Énoncé 1 >>
Extrayez de l'extrait choisi, sans rien modifier, le passage commençant à « Dès les prémices » et se terminant à « d'approvisionnement 4 ( * ) . ».
Énoncé 2 >>
Répondez brièvement, d'après l'extrait choisi :
(a) Par quel courant la politique européenne de concurrence est-elle influencée ?
(b) Quel article du traité de Rome est cité pour l'interdiction des ententes ?
(c) Quelles formes les accords interdits peuvent-ils prendre ?

Extrait choisi >>
┄┄┄┄┄┄

A. LE DROIT EUROPÉEN DE LA CONCURRENCE : TROIS INSTRUMENTS DESTINÉS AU BON FONCTIONNEMENT DU MARCHÉ INTÉRIEUR ET AU BIEN-ÊTRE DU CONSOMMATEUR

1. La lutte contre les ententes et les abus de position dominante : socle du marché commun dès 1957

Influencée par le courant ordo-libéral allemand 2 ( * ) , la politique européenne de concurrence vise à atteindre l'objectif d'une « concurrence libre et non-faussée » qui figure dans le traité fondateur de 1957.

a) L'interdiction de certaines pratiques anticoncurrentielles, corolaire de la mise en place d'un marché commun

Dès les prémices de la construction européenne, l'entente et l'abus de position dominante sont considérés comme des atteintes au libre jeu concurrentiel, préjudiciables à l'intégration des économies en un seul marché commun et au bon fonctionnement de celui-ci.

(1) L'interdiction des ententes

Ainsi, aux termes de l'article 85 du traité de Rome 3 ( * ) , « sont incompatibles avec le marché commun et interdits tous accords entre entreprises, toutes décisions d'associations d'entreprises et toutes pratiques concertées, qui sont susceptibles d'affecter le commerce entre États membres et qui ont pour objet ou pour effet d'empêcher, de restreindre ou de fausser le jeu de la concurrence à l'intérieur du Marché commun ». Ils peuvent prendre la forme d'une fixation directe ou indirecte du prix d'achat ou de vente, ou de la répartition des marchés ou des sources d'approvisionnement 4 ( * ) .

┄┄┄┄┄┄

Données fournies >>
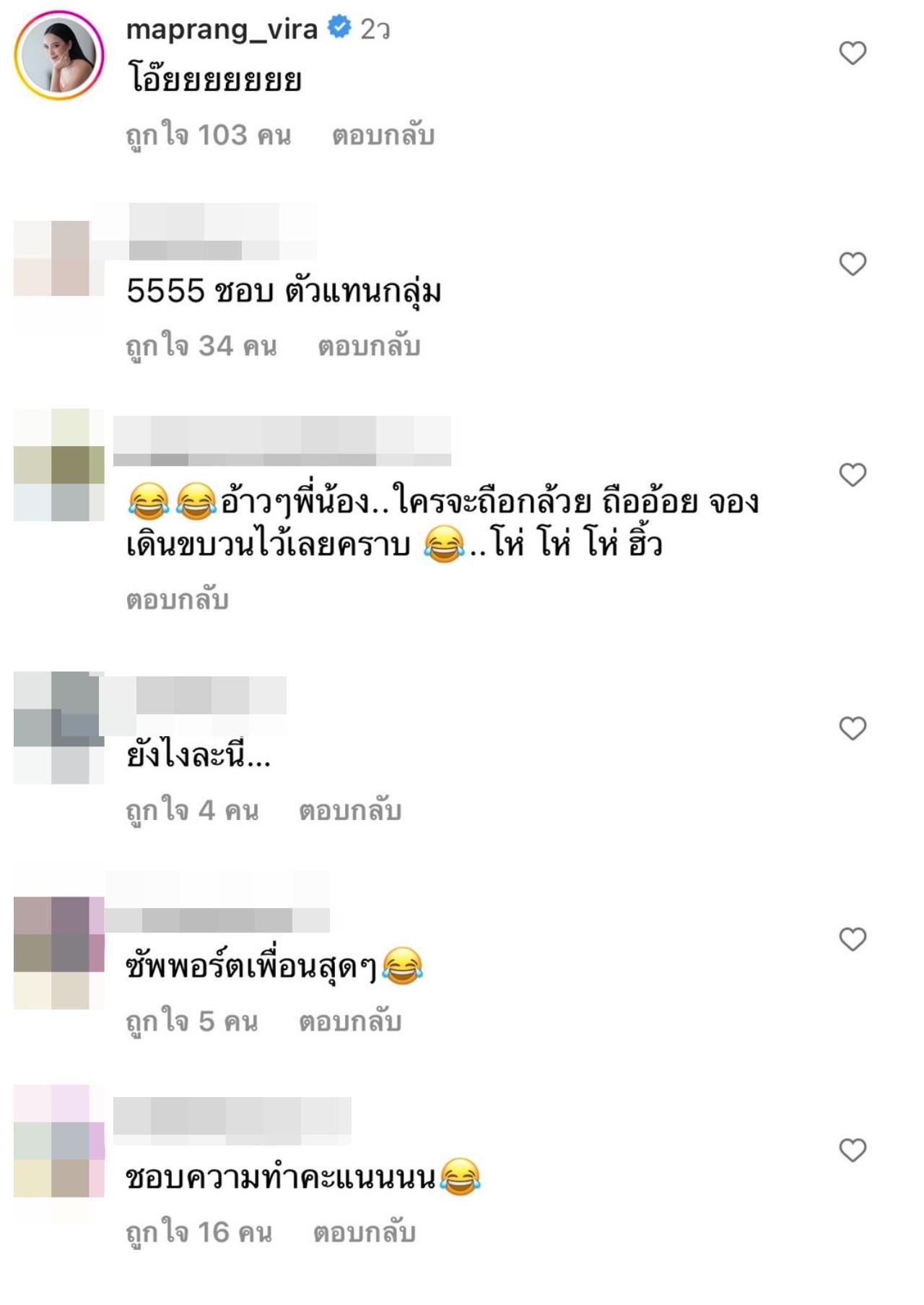Like the "อ้าวๆพี่น้อง" comment via heart icon
The width and height of the screenshot is (924, 1305).
coord(853,475)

┄┄┄┄┄┄

Réponse correcte 1 >>
Dès les prémices de la construction européenne, l'entente et l'abus de position dominante sont considérés comme des atteintes au libre jeu concurrentiel, préjudiciables à l'intégration des économies en un seul marché commun et au bon fonctionnement de celui-ci.

(1) L'interdiction des ententes

Ainsi, aux termes de l'article 85 du traité de Rome 3 ( * ) , « sont incompatibles avec le marché commun et interdits tous accords entre entreprises, toutes décisions d'associations d'entreprises et toutes pratiques concertées, qui sont susceptibles d'affecter le commerce entre États membres et qui ont pour objet ou pour effet d'empêcher, de restreindre ou de fausser le jeu de la concurrence à l'intérieur du Marché commun ». Ils peuvent prendre la forme d'une fixation directe ou indirecte du prix d'achat ou de vente, ou de la répartition des marchés ou des sources d'approvisionnement 4 ( * ) .

Réponse correcte 2 >>
(a) Le courant ordo-libéral allemand.
(b) L'article 85.
(c) Une fixation directe ou indirecte du prix d'achat ou de vente, ou la répartition des marchés ou des sources d'approvisionnement.